One fan told National Business Daily: “They are all from the original cast (of Viya’s assistants). That feeling of familiarity is back.” He also loyally admitted to spending Rmb500 on items that Honeybee were selling on their livestream as a show of support.
Some shoppers were less enthusiastic, complaining that all of the new members were messily talking over each other during the livestream, and that their understanding about the products they were trying to sell was not as thorough as Viya’s.
The emergence of Honeybee has also highlighted one of the worst-kept secrets in China’s e-commerce industry. The most popular influencers, for instance, never work alone but depend on a big team of professionals. And more importantly, the most successful agencies, such as Qianxun, tends to maintain a close and inseparable working relationship with e-commerce platforms as well as all the consumer brands that are offered for sale during the livestreams.
In fact, since 2018, Qianxun has been planning its future after Viya. It has established several subsidiaries, which are now involved in businesses that relate to e-commerce livestreaming such as content production, marketing, supply chain management, e-commerce and intellectual property management.
It has also been nurturing other livestreaming talents like Lin Yilun, Li Jing and Qi Wei. After Viya was mired in the tax scandal, Qianxun quickly pivoted, pouring all of its resources behind these up-and-comers, many of which saw an uptick in viewers. Take Lin for instance, his livestream has gone up from an average of 4.8 million viewers before the scandal to regularly clocking over 7.6 million today.
“It’s not just Qianxun, all MCN [multi-channel network] institutions are forging a new path: they know they can no longer put all their eggs in one basket,” Chen Tao told National Business Daily, adding that to diversify risks most MCN institutions are creating teams of livestreaming hosts, not putting all their resources behind a single star.
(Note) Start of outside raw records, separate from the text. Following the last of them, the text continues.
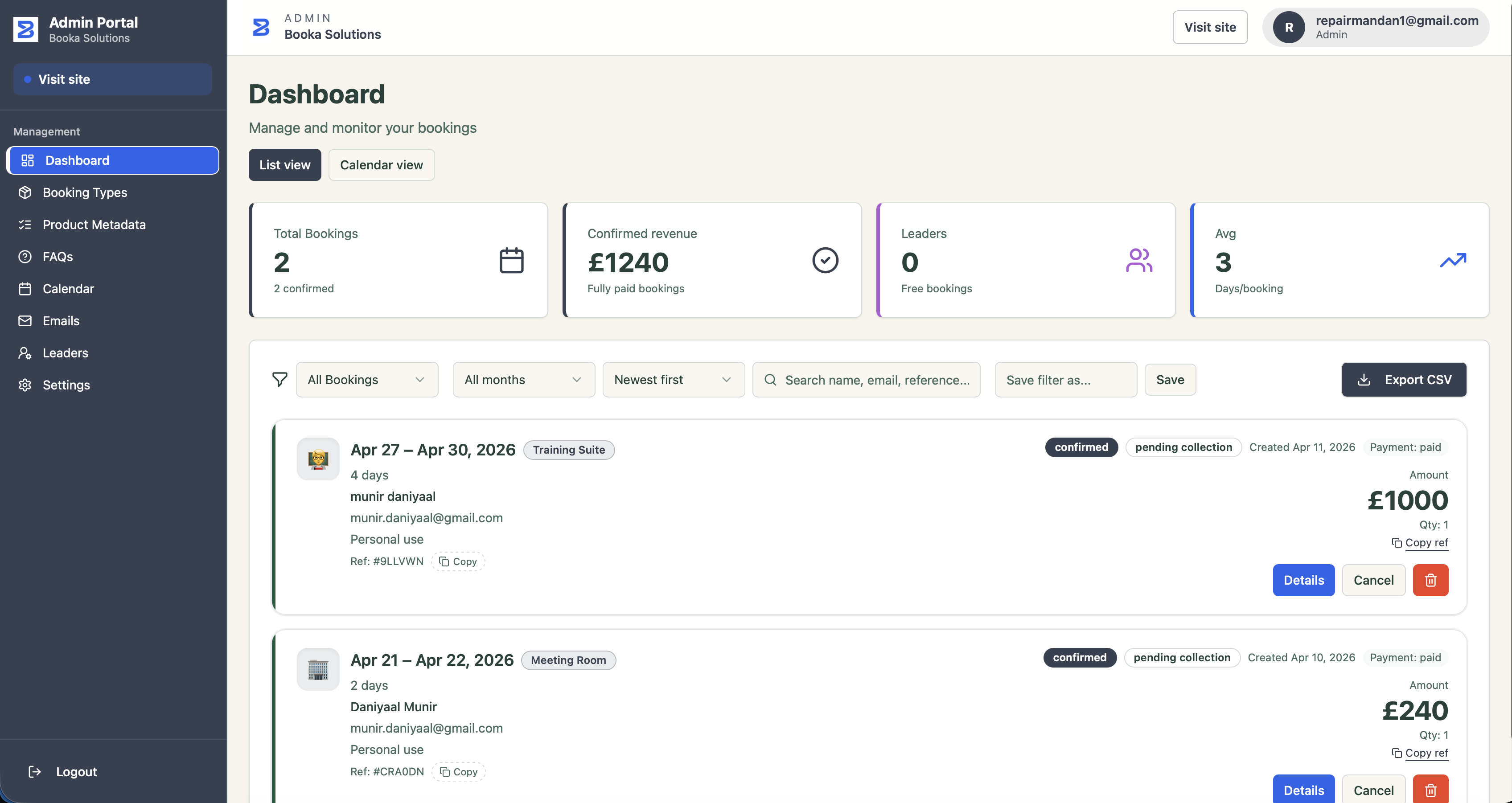Click the search name, email, reference field
Screen dimensions: 1512x803
[867, 379]

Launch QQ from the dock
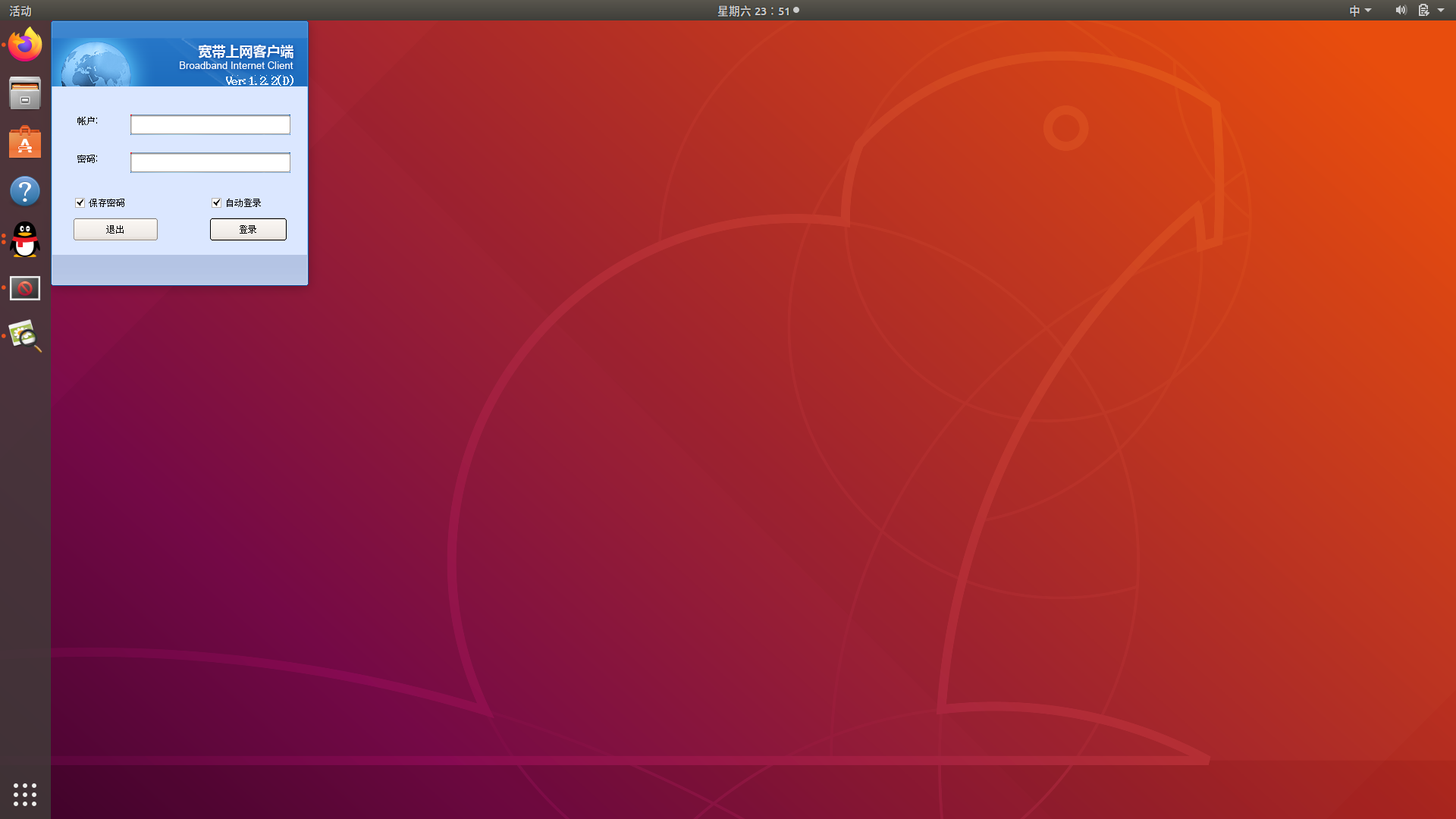[25, 240]
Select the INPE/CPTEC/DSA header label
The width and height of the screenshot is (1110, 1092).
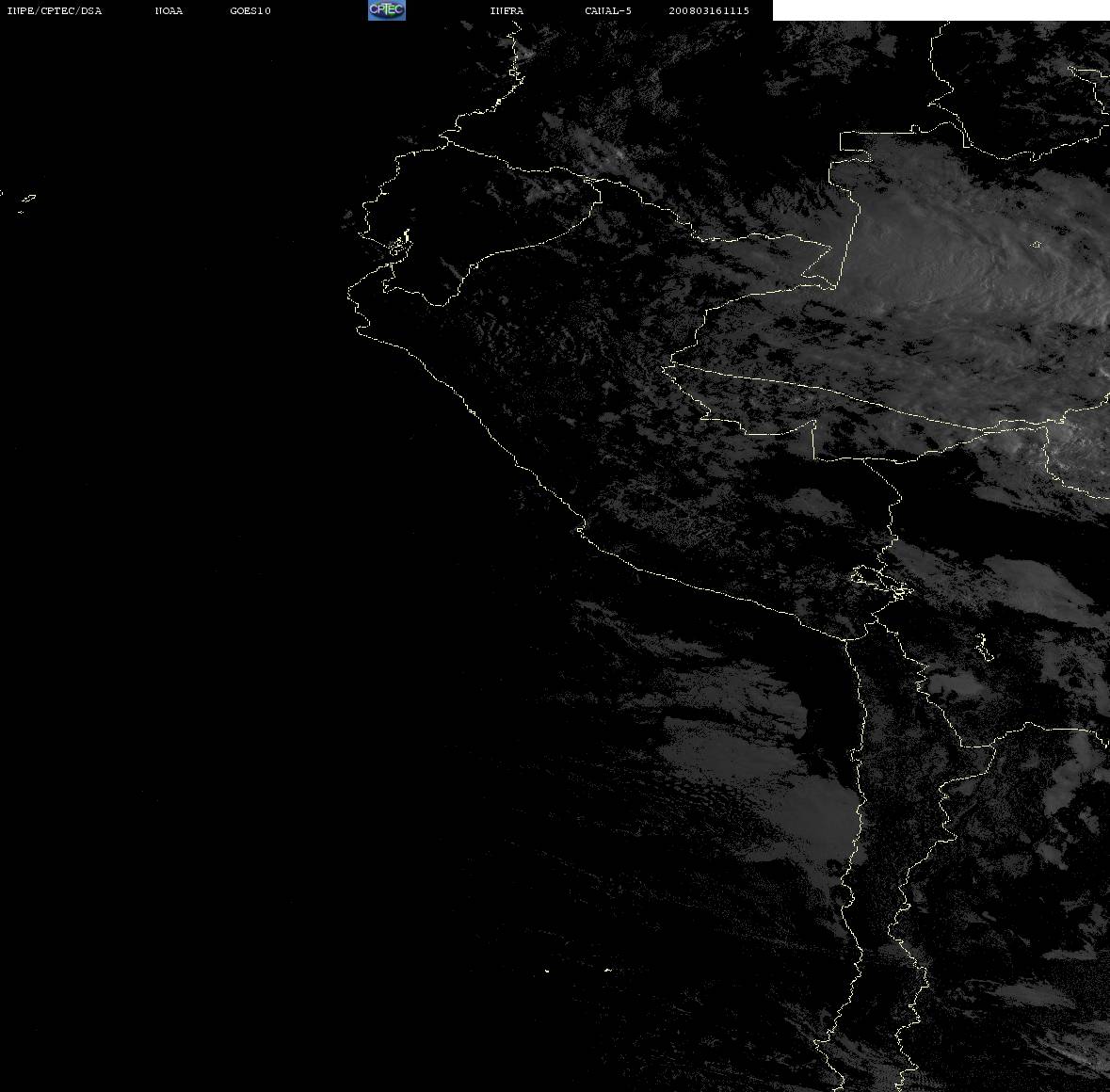pos(55,10)
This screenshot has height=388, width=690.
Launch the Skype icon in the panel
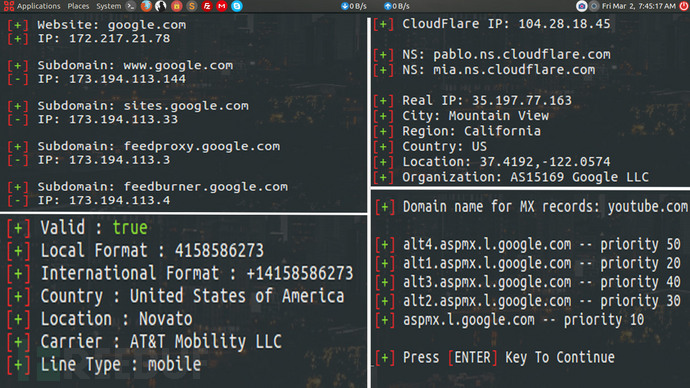237,6
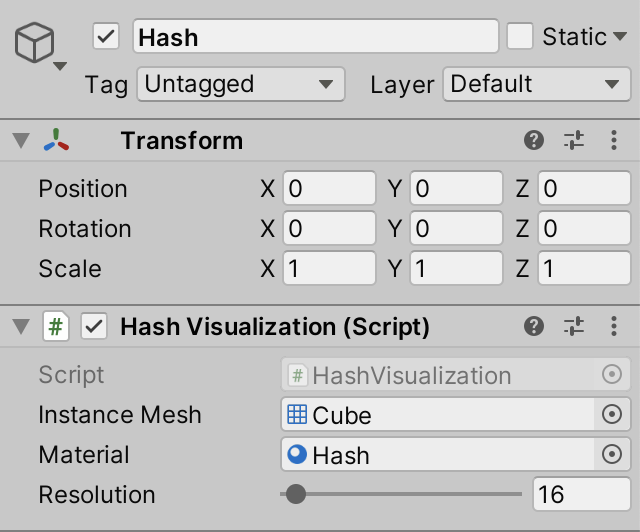Click the Resolution slider handle
Viewport: 640px width, 532px height.
pos(296,494)
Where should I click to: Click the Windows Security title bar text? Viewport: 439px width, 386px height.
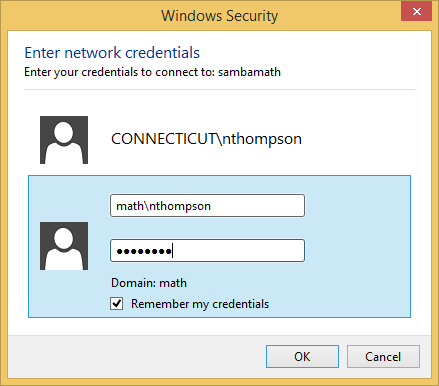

However, Qianxun needs a lot of alternate hosts to replace the revenue Viya generated. In 2019, Viya and her rival Li Jiaqi charged anywhere between Rmb20,000 to Rmb50,000 for a promotional slot (depending on the product and the brand). It is believed that the cost of a slot then went up to Rmb80,000 in 2021. On the other hand, lesser-known livestreaming hosts with no more than a million followers usually get paid no more than Rmb4,000 for a slot.
They also have less negotiatiating power when it comes to commissions. NBD reckons that while top livestreamers could receive up to 40% commission after they have reached an agreed sales amount, livestreaming hosts in the mid- to lower-tiers often receive no more than 25% commissions.
Though if there was any speculation that Honeybee’s launch was to pave the way for Viya’s eventual comeback, it was quickly shot down. “There is little hope of a comeback by Viya. Her best career move is to step back and work behind the scenes as an operator and leverage her past advantages to create a livestreaming empire,” says NBD.
Viya’s rival livestreaming host Xue Li, who was also fined for tax evasion and has not been seen publicly since November, has switched tack as well. “Xue Li has moved behind the scene and is responsible for the company’s overall operation,” another industry insider told 36Kr.